How to complete this task> From the records below, pull each line that has "label".

Stored data
════════════════════
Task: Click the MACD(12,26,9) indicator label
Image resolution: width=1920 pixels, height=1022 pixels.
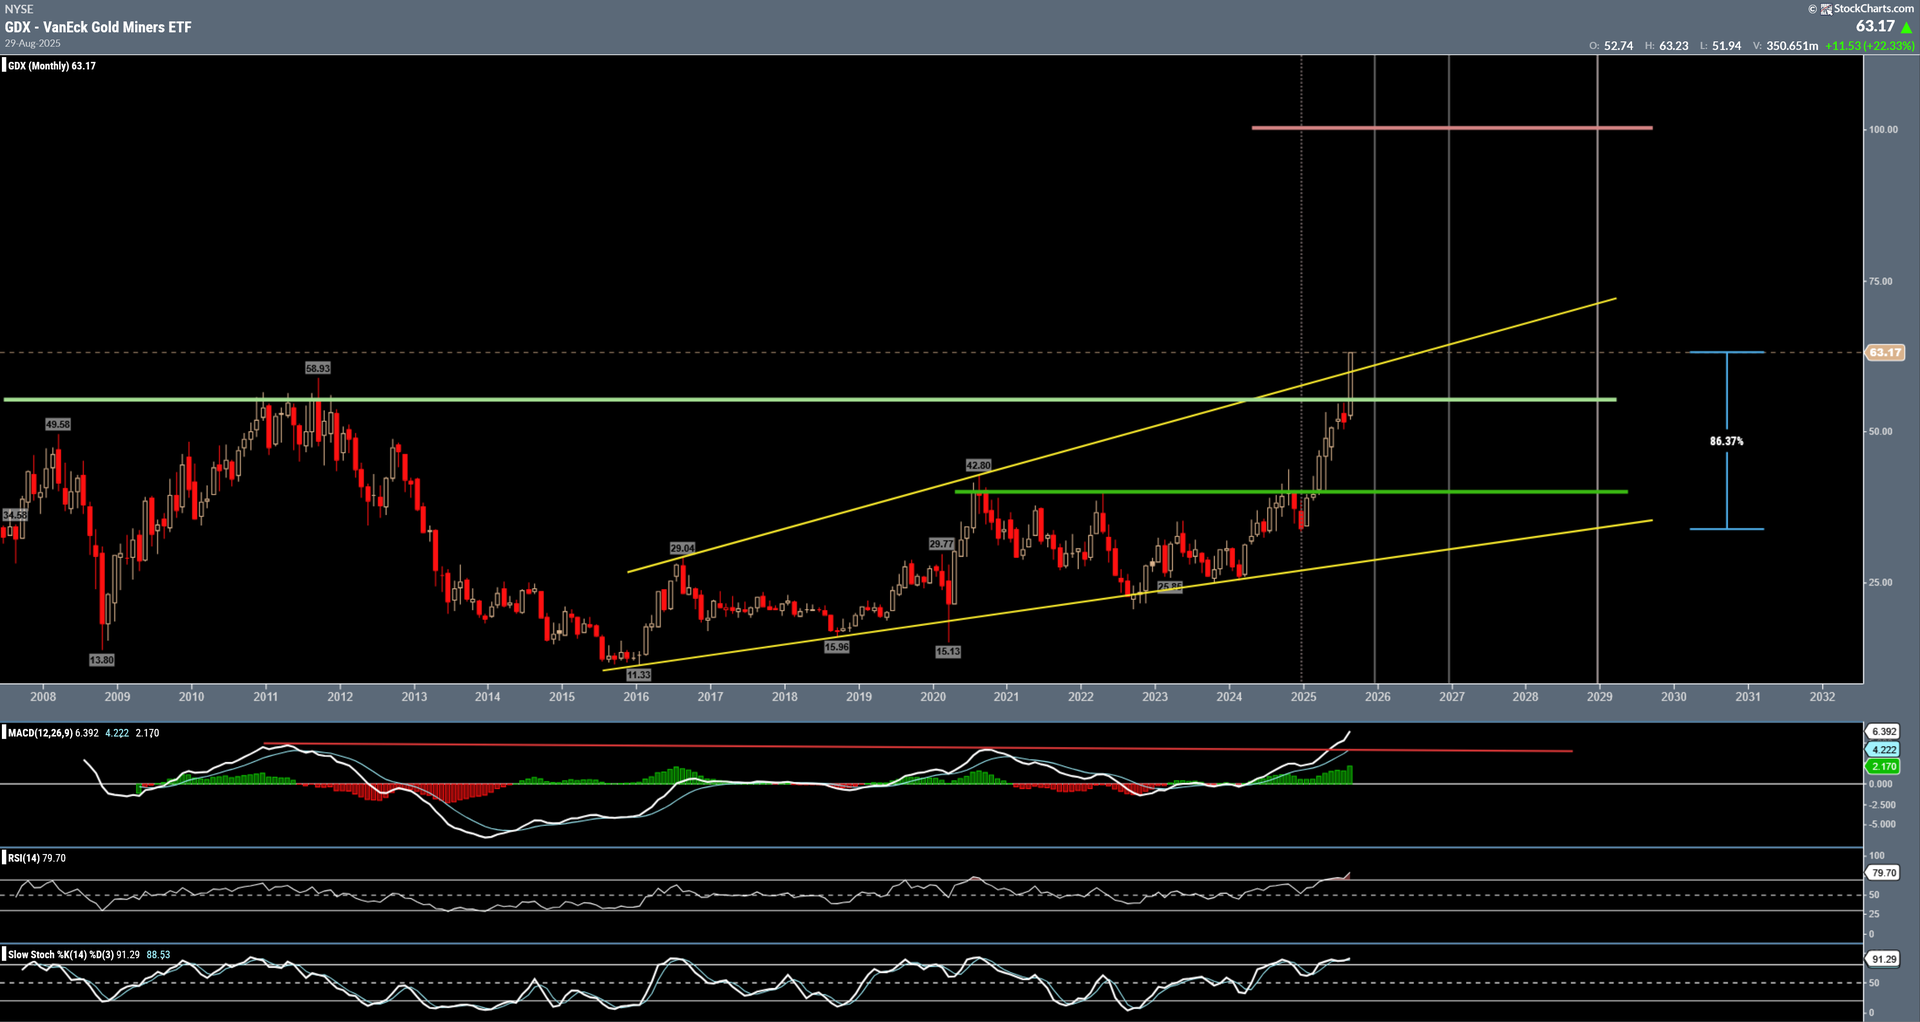Action: [x=40, y=733]
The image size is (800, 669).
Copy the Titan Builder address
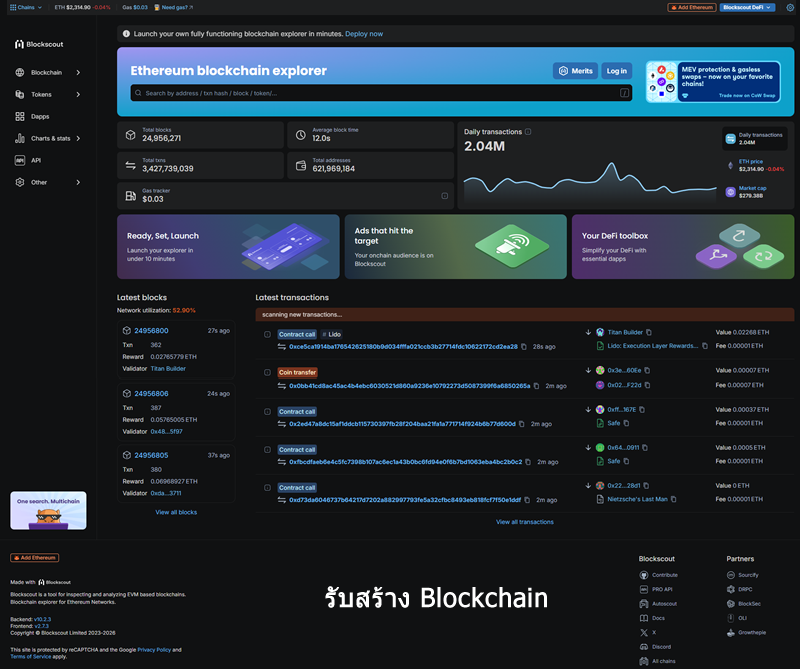(x=652, y=332)
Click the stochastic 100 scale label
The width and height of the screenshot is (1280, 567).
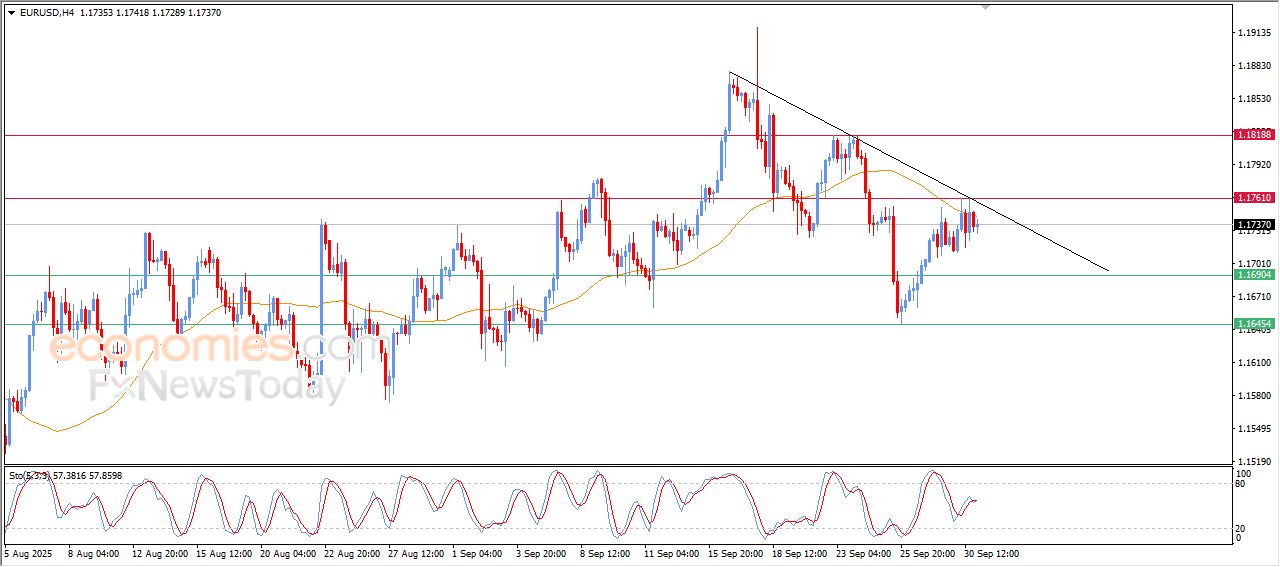[x=1245, y=473]

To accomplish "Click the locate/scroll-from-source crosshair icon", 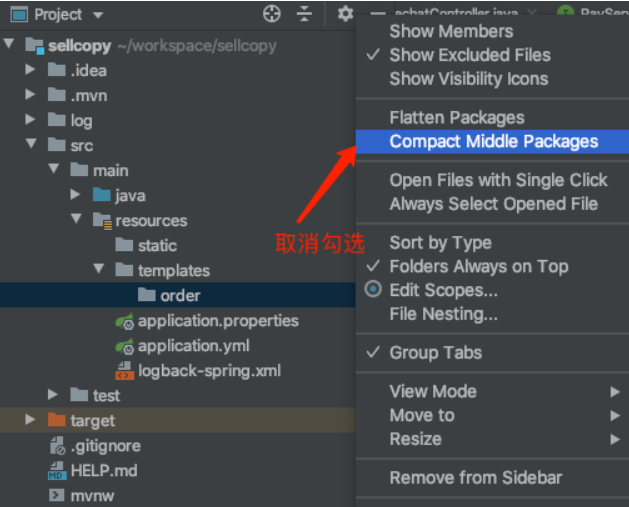I will [272, 14].
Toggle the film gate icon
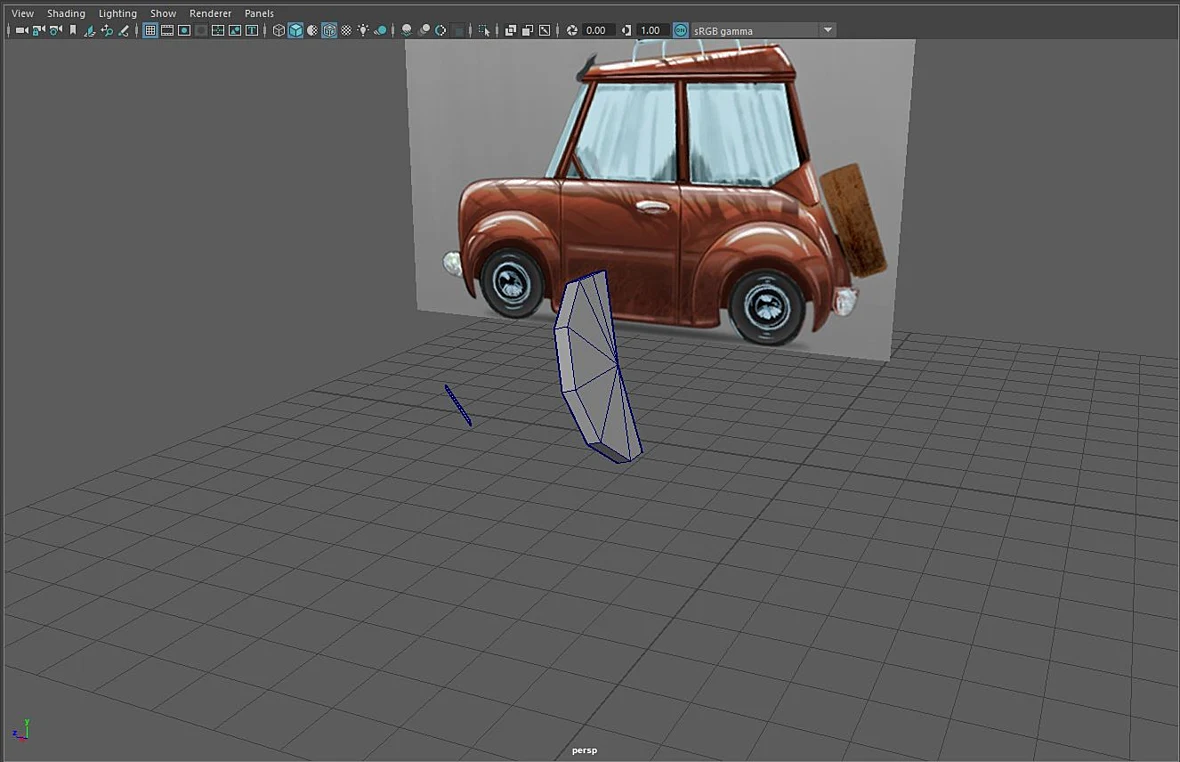This screenshot has height=762, width=1180. click(x=167, y=30)
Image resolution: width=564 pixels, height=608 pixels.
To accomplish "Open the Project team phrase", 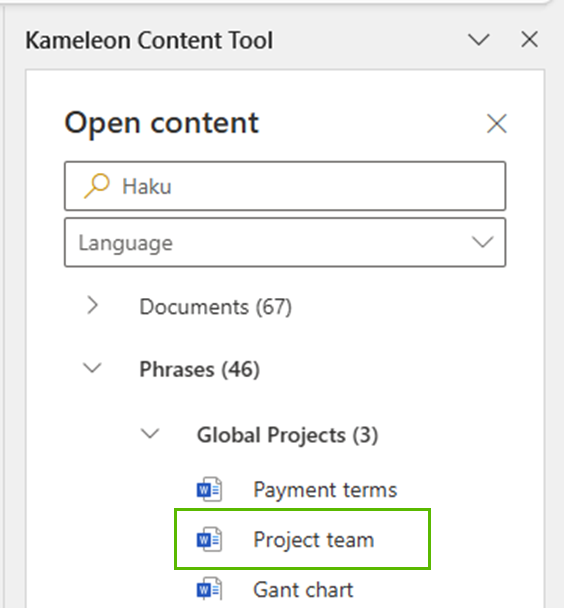I will tap(314, 540).
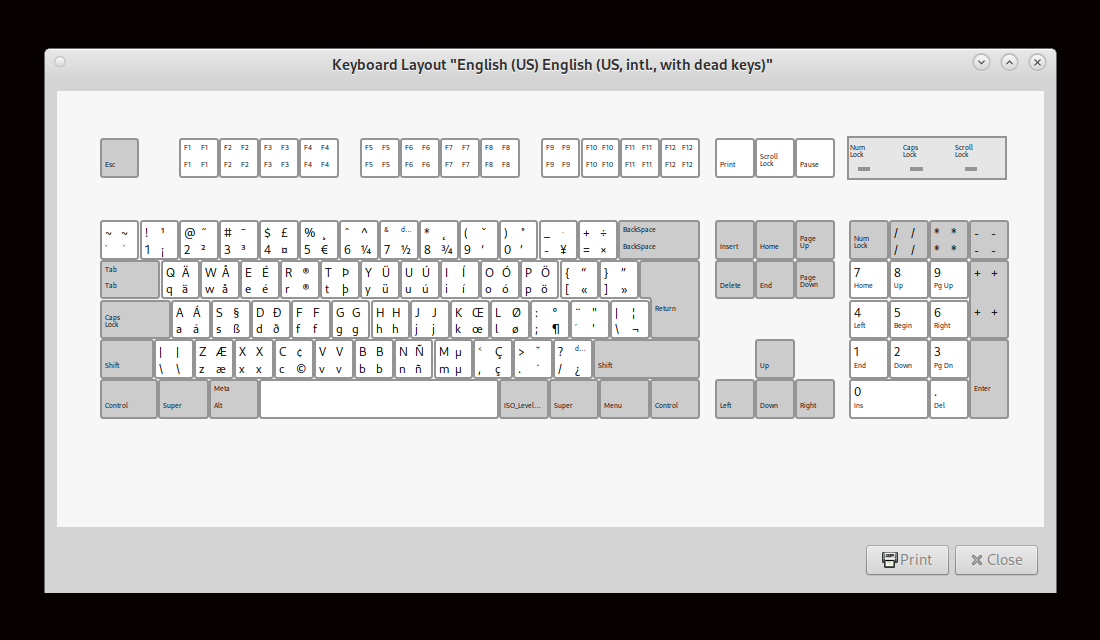Screen dimensions: 1100x640
Task: Click the Up arrow key
Action: pos(774,359)
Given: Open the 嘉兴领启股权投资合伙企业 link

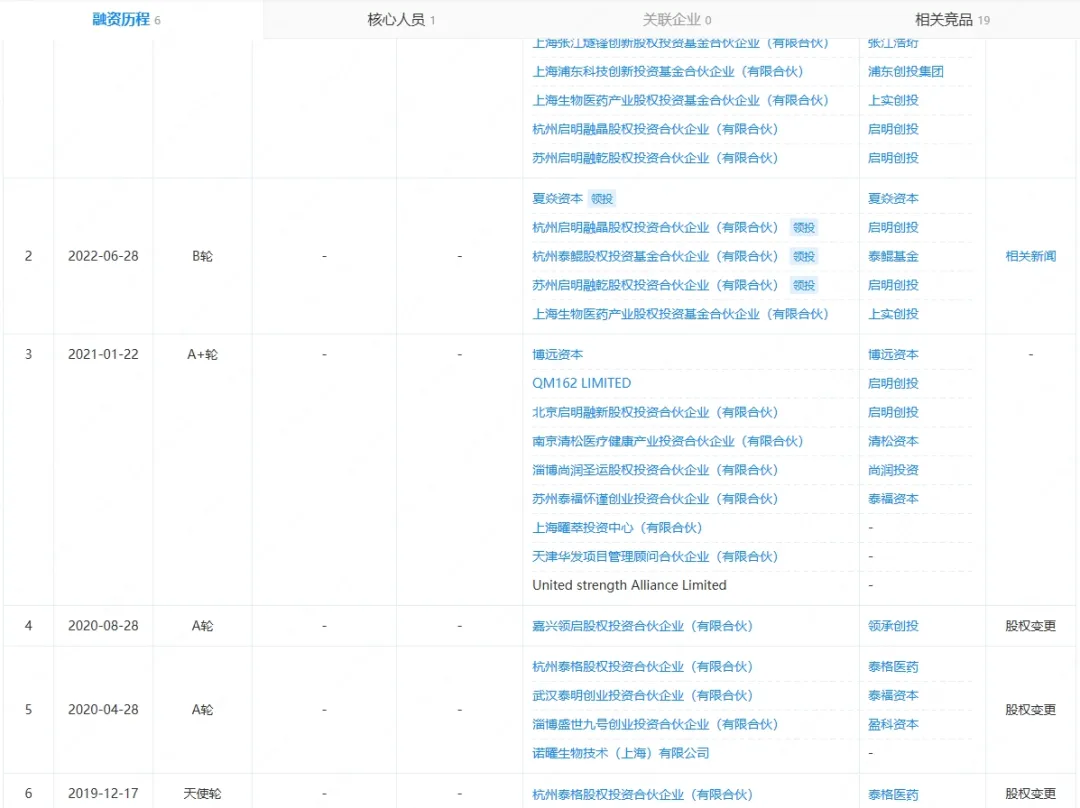Looking at the screenshot, I should pyautogui.click(x=642, y=626).
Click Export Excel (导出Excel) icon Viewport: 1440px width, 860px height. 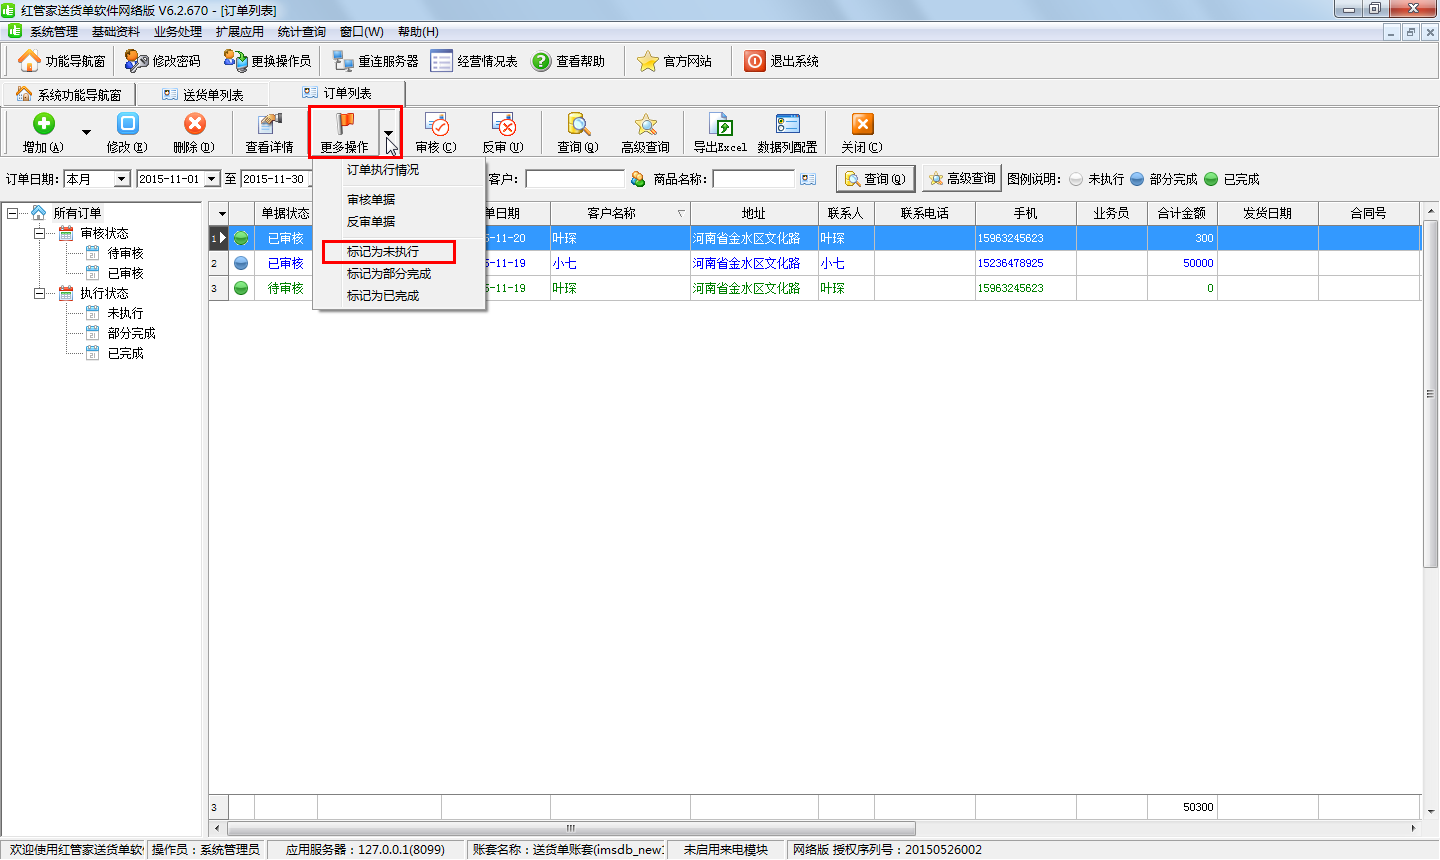tap(720, 124)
════════════════════
Answer box>
Task: Click the MACD(12,26,9) indicator label
Click the stochastic 100 scale label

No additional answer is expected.